O nome é "A Culinária Paulista
Tradicional nos Hotéis Senac de
São Paulo", o autor é o jornalista
Caloca Fernandes, e a editora é a
do Senac. Last but not least, as fotos são de W.Morgenthaler.
Hoje, para não haver possibilidade de caduquices semelhantes, vamos direto ao serviço. O assunto é
um programa de culinária na
GNT, comandado por Olivier Anquier, o padeiro francês. Estreou
no mesmo dia 26 de março, às
20h30, uma sexta feira, e tem vários outros horários também nobres e alternativos. Chama-se "O
Diário de Anquier".
Gostaria de ter esperado mais alguns programas para fazer uma
crítica e não simplesmente dar
uma opinião, mas logo no primeiro dia me afligiu a idéia de que poderia estar deixando de pôr a boca
no mundo por uma causa que me
parecia boa. Geralmente são tão
maçantes os programas de comida, sem perspectiva, sem graça, só
ovo atrás de farinha de trigo e açúcar, uma chatice. Quando aparece
coisa nova é preciso brindar.
Não me canso de fazer a comparação seguinte. As receitas de comida são como moldes de alta-costura ou de prêt-à-porter. Já imaginaram a desgraça de nunca vermos
um desfile, ou roupas bonitas, uma
"Vogue" recheada de modelos
com o que há de novidade? Só moldes, moldes, que são as receitas dos
costureiros. Os costureiros se
preocupam com os moldes na hora em que vão costurar. Nós cozinheiros só devemos nos agarrar às
receitas na hora de cozinhar. Precisamos de motivação, de empurrões para o fogão, e só aí vamos
abrir os livros ou a Internet
(www.gnt.com.br) atrás de quantos ovos ou quantas colheres de
azeite.
Outra coisa que descobri é que
para aprender a cozinhar nossos
mestres não precisam ser grandes
chefs. Quando Jeff Smith, do "Frugal Gourmet", esteve aqui fiquei
surpreendida ao senti-lo arrogante
e antipático e interesseiro. Pois na
mesma noite ele foi ao Jô Soares.
Era como se a luz da câmera ou as
luzes do palco o redimissem de
todos os pecadilhos. Brilhava,
banhado em tolerância, credibilidade, generosidade.
Era um ator. Dons bons.
O "Diário de Anquier"
não tem um chef famoso,
um cozinheiro de alto
luxo. Tem um rapaz
bonito, ambicioso,
inteligente, interessado, que quer
mostrar a cozinha
francesa burguesa,
cozinha de mãe, sem esquecer a brasileira. Com os mesmos ingredientes podemos fazer
ora uma, ora outra...
Bunda frita
O primeiro programa foi delicioso e nada usual. Parece que a tônica da maioria dos programas vai
ser colocar o francês on the road
como um Kerouac caboclo. Lá se
foi ele, no mês de outubro, quando
surgem as trovoadas, e as tanajuras se alvoroçam, lá foi ele peregrino de terra batida, bermuda cor-de-rosa, à cata da tanajura, da iça,
do caviar da gente taubateana,
uma comida em desuso.
E no caminho tropeiros contaram histórias, relembraram
as trilhas do Vale tão verde que levava a Angra e
Manducaba.
Em São José do
Barreiro, cidadezinha de casas
azuis e coreto
na praça, havia no ar
uma ameaça de iça, a
tal da formiga alada da
qual se come a bunda
frita. De boteco em boteco, passeando
por cozinhas de
roça de panelas
esmerilhadas com
areia de rio, encontra depois de muita dificuldade alguém que guarda iças na geladeira e iças vivas...

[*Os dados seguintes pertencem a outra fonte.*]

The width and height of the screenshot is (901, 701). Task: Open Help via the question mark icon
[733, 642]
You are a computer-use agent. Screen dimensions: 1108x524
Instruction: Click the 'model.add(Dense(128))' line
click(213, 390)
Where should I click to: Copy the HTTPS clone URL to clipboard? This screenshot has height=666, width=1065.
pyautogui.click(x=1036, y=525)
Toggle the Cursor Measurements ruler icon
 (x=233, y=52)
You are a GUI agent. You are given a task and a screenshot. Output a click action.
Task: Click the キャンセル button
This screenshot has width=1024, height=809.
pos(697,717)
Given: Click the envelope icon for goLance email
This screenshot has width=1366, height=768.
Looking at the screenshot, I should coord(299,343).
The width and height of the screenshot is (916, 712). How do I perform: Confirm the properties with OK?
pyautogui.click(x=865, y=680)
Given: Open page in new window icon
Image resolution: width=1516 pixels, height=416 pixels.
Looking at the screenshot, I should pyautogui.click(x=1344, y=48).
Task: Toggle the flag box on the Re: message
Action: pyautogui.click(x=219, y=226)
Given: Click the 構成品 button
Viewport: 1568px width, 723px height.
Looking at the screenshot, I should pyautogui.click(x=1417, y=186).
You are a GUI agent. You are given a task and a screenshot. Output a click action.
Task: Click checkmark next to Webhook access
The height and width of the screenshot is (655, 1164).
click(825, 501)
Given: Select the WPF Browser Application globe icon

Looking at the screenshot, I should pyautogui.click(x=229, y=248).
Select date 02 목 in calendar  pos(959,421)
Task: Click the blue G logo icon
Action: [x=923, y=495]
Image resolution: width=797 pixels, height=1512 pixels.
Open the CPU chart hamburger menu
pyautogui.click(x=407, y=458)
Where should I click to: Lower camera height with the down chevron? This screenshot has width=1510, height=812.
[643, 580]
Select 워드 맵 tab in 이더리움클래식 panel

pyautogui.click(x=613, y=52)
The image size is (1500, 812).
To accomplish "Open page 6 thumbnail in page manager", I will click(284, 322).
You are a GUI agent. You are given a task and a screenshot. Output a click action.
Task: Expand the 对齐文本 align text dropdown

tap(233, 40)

Foi uma sorte e uma confraternização. Todas as mulheres são delicadas e gentis com Anquier, mas
com as iças, com as iças são monstros de maldade. Todas querem
mostrar como fritar bundinhas.
Pegam a tesoura e vão cortando as
cabeças e as pernas dos bichos, assim a frio, sem o menor remorso.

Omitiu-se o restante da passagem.